Repeat the rows below word for word, from the row containing "Select the word Verstärkung (730, 311)" through the final row, including both.

++++++

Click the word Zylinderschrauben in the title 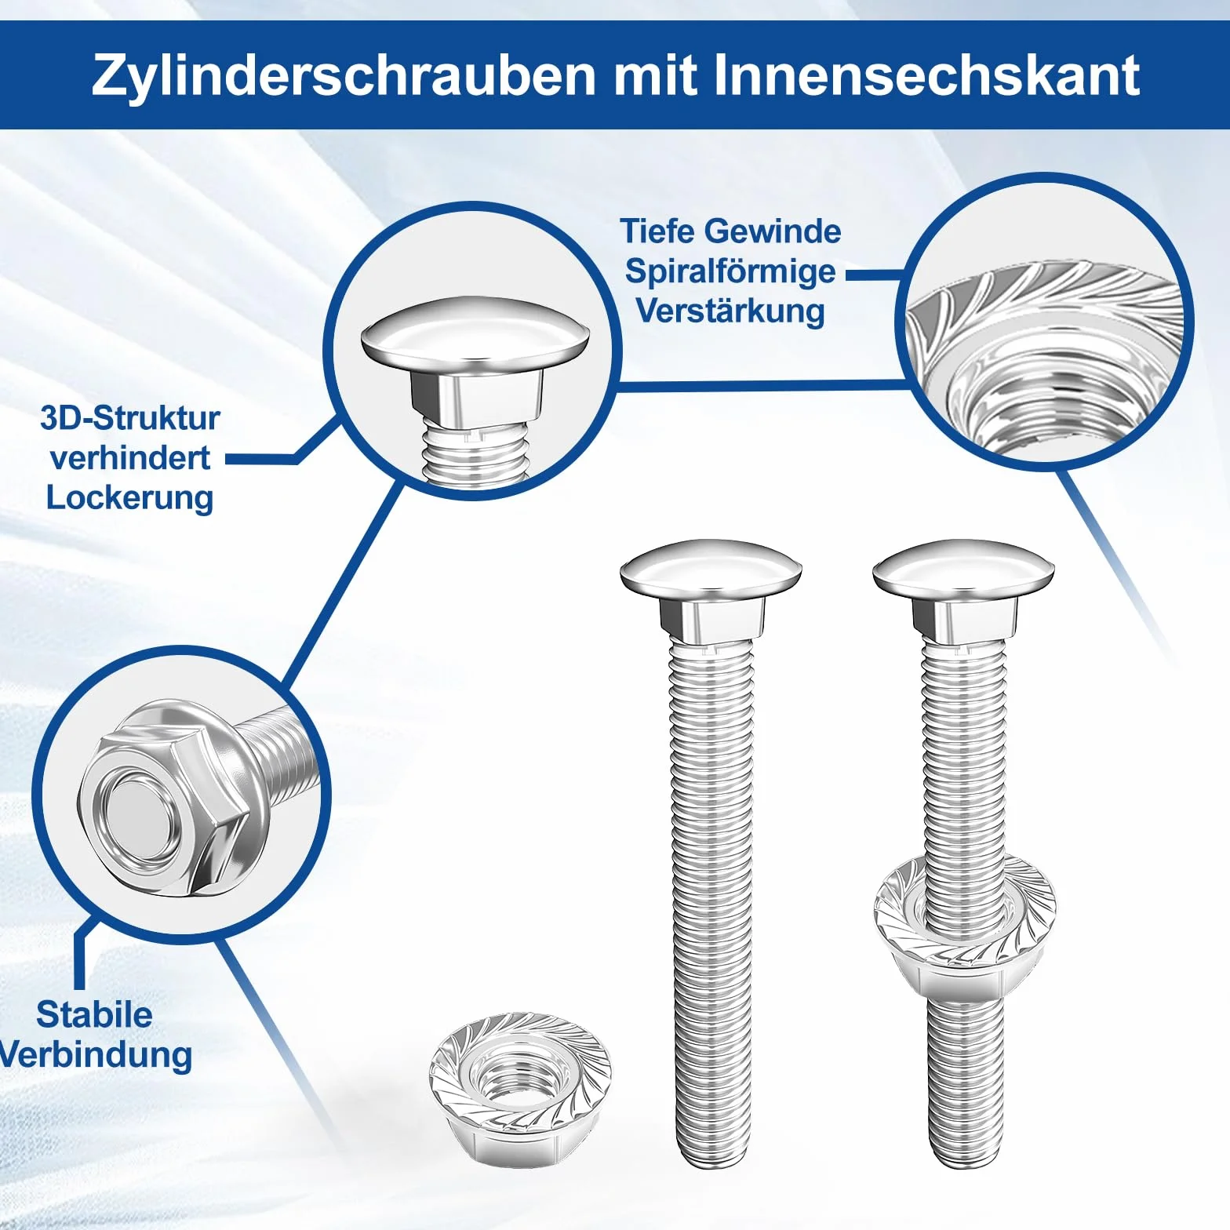(344, 75)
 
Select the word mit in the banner (655, 75)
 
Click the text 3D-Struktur (130, 418)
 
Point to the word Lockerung (129, 498)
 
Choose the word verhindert (130, 458)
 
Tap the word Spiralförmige (730, 271)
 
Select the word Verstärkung (730, 311)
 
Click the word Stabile (94, 1014)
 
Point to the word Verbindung (96, 1054)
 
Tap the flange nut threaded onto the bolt (965, 926)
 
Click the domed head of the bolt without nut (711, 569)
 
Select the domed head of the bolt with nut (963, 569)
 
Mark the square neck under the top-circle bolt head (475, 396)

++++++

# [Final result]
Select the word Verstärkung (730, 311)
 
Click the word Stabile (94, 1014)
 
Point to the word Verbindung (96, 1054)
 
Tap the flange nut threaded onto the bolt (965, 926)
 
Click the domed head of the bolt without nut (711, 569)
 
Select the domed head of the bolt with nut (963, 569)
 
Mark the square neck under the top-circle bolt head (475, 396)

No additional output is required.